Curitiba - O deputado federal Rafael Greca, pré-candidato do PFL ao governo do Estado à revelia do governador Jaime Lerner, já mandou espalhar pela Capital, seu principal reduto eleitoral, cartazes com sua foto e o slogan idealizado por sua mulher, a jornalista Margarita Sansone: ‘‘Rafael Greca, Tudo Limpo’’.
Greca diz que não está preocupado com possíveis ataques de seus adversários, que ameaçam, nos bastidores, questionar o slogan com base na passagem de Greca pelo Ministério do Esporte e Turismo. No período em que foi ministro, Greca enfrentou uma avalanche de denúncias e foi acusado de fazer vistas grossas para beneficiar donos de bingos.
‘‘Estou com o sigilo fiscal, bancário e telefônico aberto desde 31 de janeiro de 2000’’, diz o deputado. Será que aqueles que me criticam têm coragem de fazer o mesmo?’’, desafiou. ‘‘Não estou nem um pouco preocupado com isso. Sou o Rafael Greca Tudo Limpo.’’
Greca enfrentou um processo de ‘‘fritura’’ em Brasília. Além de ser alvo de denúncias, foi criticado ainda pelo fracasso das comemorações dos 500 anos do descobrimento do Brasil. As críticas desgastaram a imagem do único ministro paranaense na época.

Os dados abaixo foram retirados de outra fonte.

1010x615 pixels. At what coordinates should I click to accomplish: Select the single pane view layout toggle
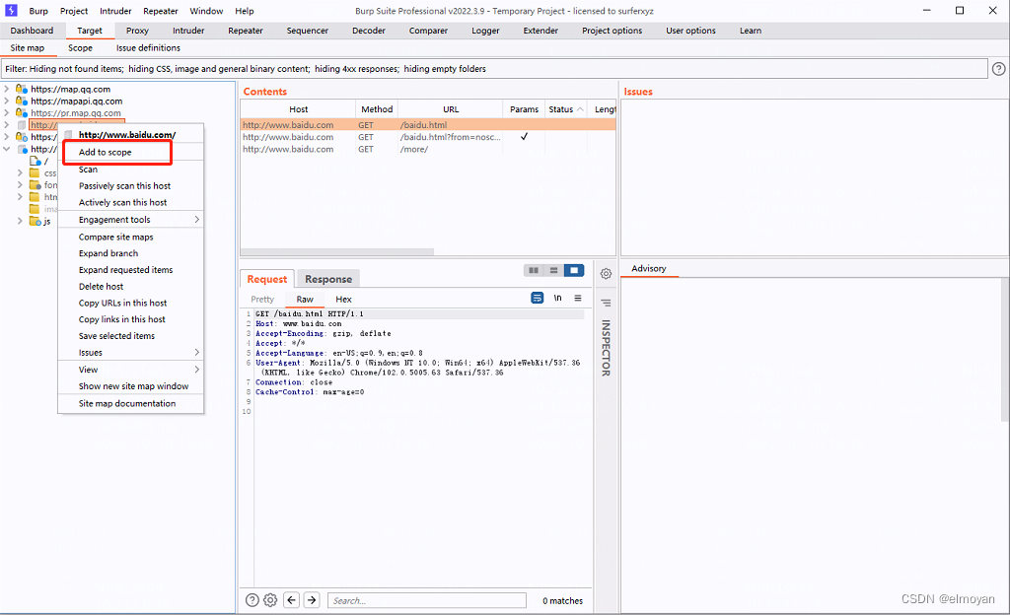(x=573, y=270)
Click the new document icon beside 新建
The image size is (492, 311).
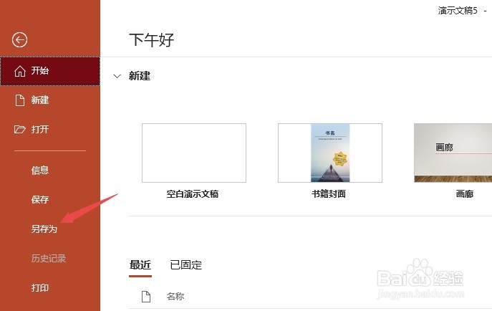pyautogui.click(x=20, y=100)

O encalhe da Nau Capitânea, às vésperas da festa, foi a gota d’água para a sua queda, que ocorreu dias mais tarde.
Uma conversa com o presidente Fernando Henrique Cardoso (PSDB), no Palácio da Alvorada, foi decisiva para a exoneração de Greca, confirmada no dia 27 de abril de 2000. Na tarde de 2 de maio daquele ano, ele reassumiu sua vaga na Câmara Federal.